The Early Breast Cancer Trialists’ Collaborative Group reported that 5 years of adjuvant tamoxifen versus no additional adjuvant therapy showed that at 10 years, there is a substantial reduction in the recurrence rate, independent of PR status, age, nodal status, or use of chemotherapy.1
At 15 years, breast cancer mortality was reduced by one-third for women under the age of 45. Additionally, the contralateral breast cancer risk fell by 50% after 15 years.
The ATLAS trial addressed the question of whether there is additional benefit in extending adjuvant tamoxifen beyond 5 years.2
Findings from this trial showed a clear benefit of continued tamoxifen beyond 5 years, a significant reduction of breast cancer recurrence after year 7, and significant reduction in breast cancer mortality after year 10.
“Ten years of tamoxifen compared with 5 years has a real impact on remaining disease-free survival (DFS), and staying alive,” Savin said. “Overall survival (OS) clearly improved.”
Savin said that responses in postmenopausal women treated with an aromatase inhibitor have been slightly higher than with tamoxifen. This prompted studies in premenopausal women, in which a functional postmenopausal state had been created. It is possible to treat a premenopausal woman with an aromatase inhibitor if ovarian function is suppressed.
“For women under 50 years of age in whom aromatase inhibitor therapy is contemplated, consider ovarian suppression or oophorectomy, even if [they are deemed] clinically postmenopausal,” Savin said.

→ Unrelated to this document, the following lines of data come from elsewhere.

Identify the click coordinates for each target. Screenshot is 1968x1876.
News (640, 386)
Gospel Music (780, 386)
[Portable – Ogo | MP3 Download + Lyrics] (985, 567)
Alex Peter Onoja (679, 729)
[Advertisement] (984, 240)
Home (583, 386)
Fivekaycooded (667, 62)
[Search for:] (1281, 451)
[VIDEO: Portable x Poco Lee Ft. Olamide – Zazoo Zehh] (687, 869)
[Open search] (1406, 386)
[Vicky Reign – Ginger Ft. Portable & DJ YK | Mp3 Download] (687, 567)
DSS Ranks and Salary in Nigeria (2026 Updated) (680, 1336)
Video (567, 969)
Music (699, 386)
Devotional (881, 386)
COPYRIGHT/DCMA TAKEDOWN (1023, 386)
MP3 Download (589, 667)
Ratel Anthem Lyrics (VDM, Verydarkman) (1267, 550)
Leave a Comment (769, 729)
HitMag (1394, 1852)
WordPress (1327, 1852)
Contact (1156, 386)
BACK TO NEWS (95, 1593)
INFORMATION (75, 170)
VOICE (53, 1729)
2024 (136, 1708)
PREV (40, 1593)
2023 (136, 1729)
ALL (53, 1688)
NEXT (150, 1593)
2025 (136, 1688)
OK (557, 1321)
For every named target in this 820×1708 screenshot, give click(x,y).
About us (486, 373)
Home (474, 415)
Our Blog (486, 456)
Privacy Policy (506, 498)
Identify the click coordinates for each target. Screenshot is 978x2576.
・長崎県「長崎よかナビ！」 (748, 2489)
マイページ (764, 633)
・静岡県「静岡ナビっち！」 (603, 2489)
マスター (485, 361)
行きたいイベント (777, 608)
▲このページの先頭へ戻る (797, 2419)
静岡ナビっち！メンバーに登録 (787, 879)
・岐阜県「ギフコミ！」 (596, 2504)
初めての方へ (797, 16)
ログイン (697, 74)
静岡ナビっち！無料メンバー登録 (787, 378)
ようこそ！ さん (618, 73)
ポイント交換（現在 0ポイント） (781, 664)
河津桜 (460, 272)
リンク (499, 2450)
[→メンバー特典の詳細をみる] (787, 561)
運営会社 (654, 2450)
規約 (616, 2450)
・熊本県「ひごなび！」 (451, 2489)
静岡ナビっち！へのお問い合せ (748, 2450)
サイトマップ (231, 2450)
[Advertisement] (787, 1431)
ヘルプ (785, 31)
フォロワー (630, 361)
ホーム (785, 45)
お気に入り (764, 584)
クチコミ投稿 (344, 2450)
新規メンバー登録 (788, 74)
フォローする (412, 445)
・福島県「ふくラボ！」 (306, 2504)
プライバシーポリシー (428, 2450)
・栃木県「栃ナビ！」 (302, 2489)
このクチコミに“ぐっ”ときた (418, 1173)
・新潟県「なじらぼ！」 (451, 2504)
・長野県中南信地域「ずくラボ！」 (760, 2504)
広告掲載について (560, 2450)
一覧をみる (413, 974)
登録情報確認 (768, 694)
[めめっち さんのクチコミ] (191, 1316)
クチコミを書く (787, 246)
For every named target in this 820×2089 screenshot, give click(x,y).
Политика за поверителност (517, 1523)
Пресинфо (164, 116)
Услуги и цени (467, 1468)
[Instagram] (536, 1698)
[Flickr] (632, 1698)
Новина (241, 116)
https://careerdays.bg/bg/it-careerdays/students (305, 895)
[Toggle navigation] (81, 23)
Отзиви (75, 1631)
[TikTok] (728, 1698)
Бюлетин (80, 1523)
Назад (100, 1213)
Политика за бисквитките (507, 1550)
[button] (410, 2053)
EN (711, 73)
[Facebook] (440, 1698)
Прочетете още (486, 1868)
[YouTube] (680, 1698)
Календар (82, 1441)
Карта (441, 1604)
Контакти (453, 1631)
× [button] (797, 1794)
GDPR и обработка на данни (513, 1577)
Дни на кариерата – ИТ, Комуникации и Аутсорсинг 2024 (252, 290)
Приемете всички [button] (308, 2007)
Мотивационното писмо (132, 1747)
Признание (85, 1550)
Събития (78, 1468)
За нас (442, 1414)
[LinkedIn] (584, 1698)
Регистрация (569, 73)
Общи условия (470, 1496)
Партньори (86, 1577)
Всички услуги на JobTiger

The MA.17 trial evaluated tamoxifen for 5 years, followed by letrozole versus placebo for 5 years for disease-free survival (DFS) in women who were premenopausal at diagnosis.3
The true benefit is still a little unclear, Savin said, but it is still being explored.
Investigators are exploring the benefit of making premenopausal women postmenopausal to try to take advantage of these differences in response to treatment. Two of these trials are SOFT and TEXT,4
both of which produced nearly identical results, Savin said. Findings showed that tamoxifen alone is less effective in these patients than tamoxifen plus ovarian functional suppression. There was an even more dramatic difference when tamoxifen was switched out for an aromatase inhibitor, noted Savin.
There appears to be additional benefit with aromatase inhibitors with ovarian suppression in premenopausal women who are considered high risk, Savin said. This is based on several factors including the intrinsic aggressiveness of the cancer, the presence of nodal metastases, and tumor size.
After 5 years of adjuvant tamoxifen, there are several options. In patients who become postmenopausal and are treated after 50 years of age, the treating physician can switch the patient to an aromatase inhibitor like in the MA.17 trial, or they can continue giving tamoxifen as an option if an aromatase inhibitor is not acceptable or tolerated. Tamoxifen can also be extended to 10 years if a patient remains premenopausal, or discontinuing endocrine therapy after 5 years of tamoxifen if the patient tolerated tamoxifen poorly.